FIGURE 3.

High levels of LPS-induced miR-146a may account for cross-tolerance to non-LPS agonists in the THP-1 cell model. THP-1 cells primed with 10 ng/ml LPS for 18 h (cross-tolerized, filled bars) and untreated controls incubated for the same time period (untolerized, open bars) were washed twice with PBS, then challenged with various ligands or medium alone for 5 h. Culture supernatants and total RNA were analyzed for cytokines using ELISA (A, C, D), or miRNA (E, F, J) and mRNA expression (B, G, H) by qRT-PCR, as described in Materials and Methods. Changes in IRAK-1 and TRAF6 protein levels in LPS-primed and unprimed THP-1 cells challenged with various TLR ligands or medium alone for 2 h were analyzed by Western blot with tubulin expression shown as loading controls (I). Serial dilutions of untreated THP-1 cell lysates (100, 50, 25%) were included in the Western blot to document the semiquantitative measurement for IRAK-1 and TRAF6 expression.
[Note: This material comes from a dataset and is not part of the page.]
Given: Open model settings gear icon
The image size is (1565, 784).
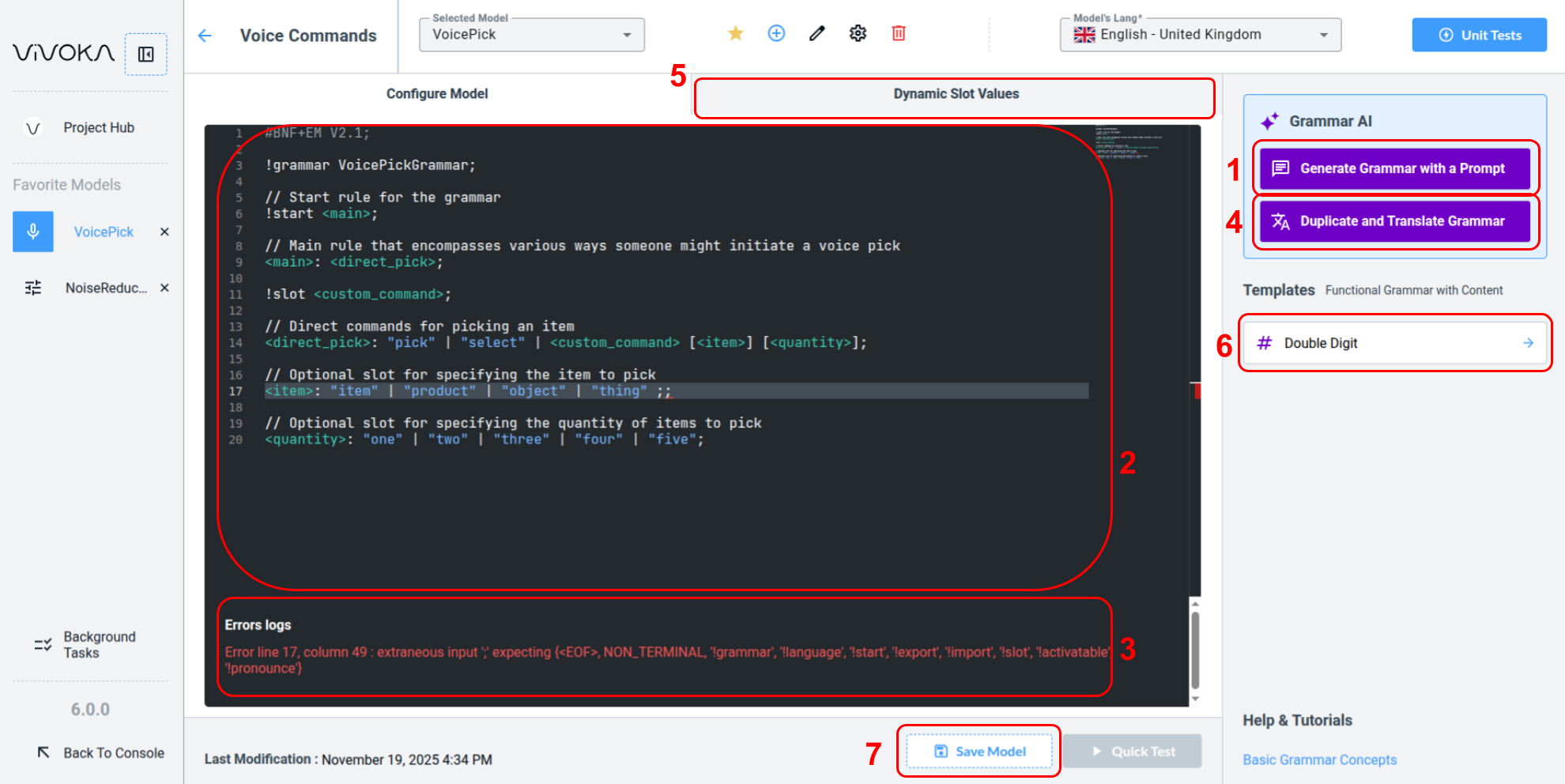Looking at the screenshot, I should (x=858, y=33).

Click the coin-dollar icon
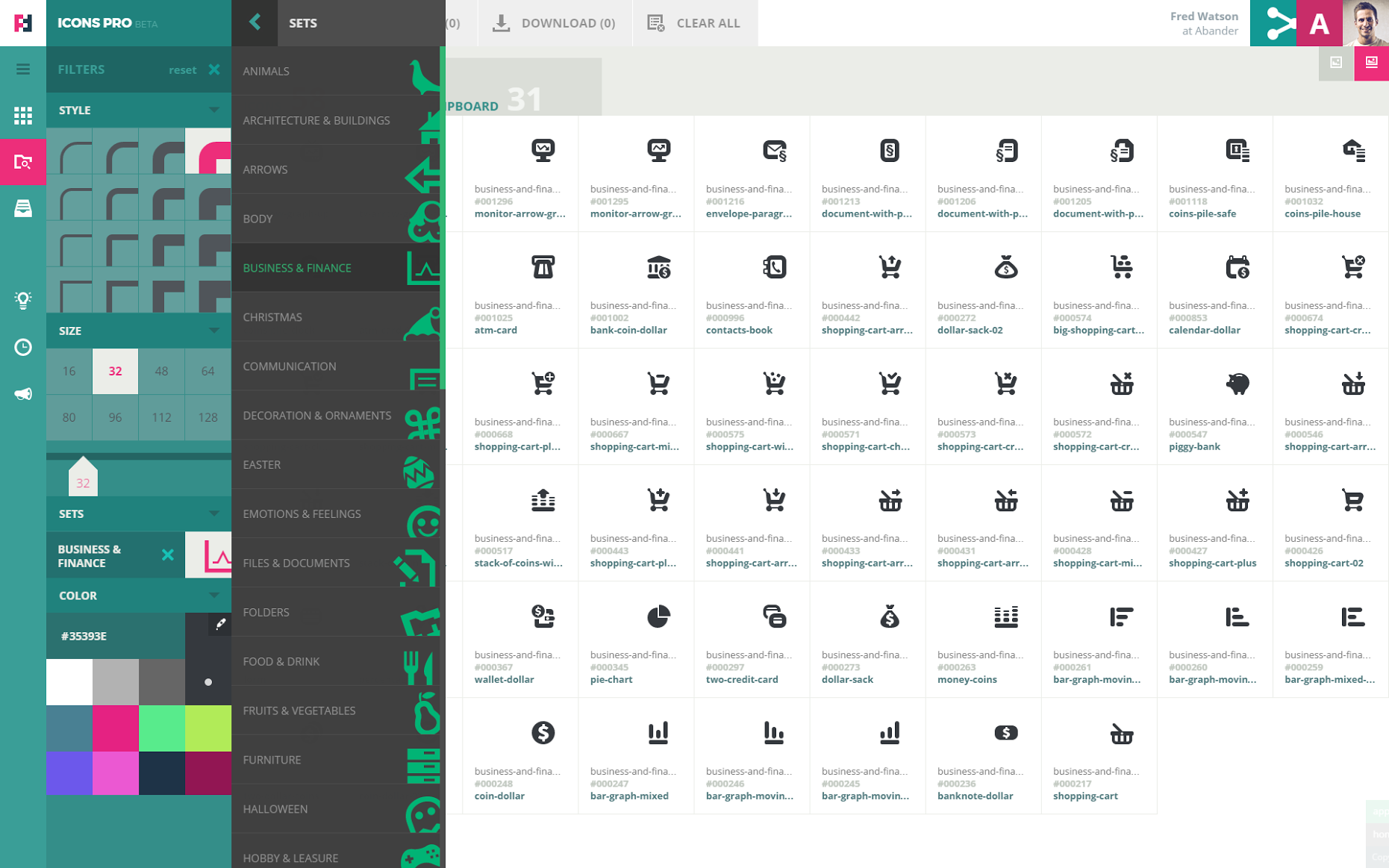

THP-1 monocytes were cultured with or without 100 ng/ml PGN continuously for 18 h followed by washing and cultured in complete medium for another 0, 12, or 22 h (PGN withdrawal). At each time point, 6 × 10⁵ cells were challenged with 500 ng/ml PGN for 3 h prior to analysis of TNF-α production by ELISA (J) and miR-146a expression by qRT-PCR analysis (K). All results are expressed as mean ± SD from three independent experiments. *p < 0.05; **p < 0.01 compared with untolerized THP-1 cells.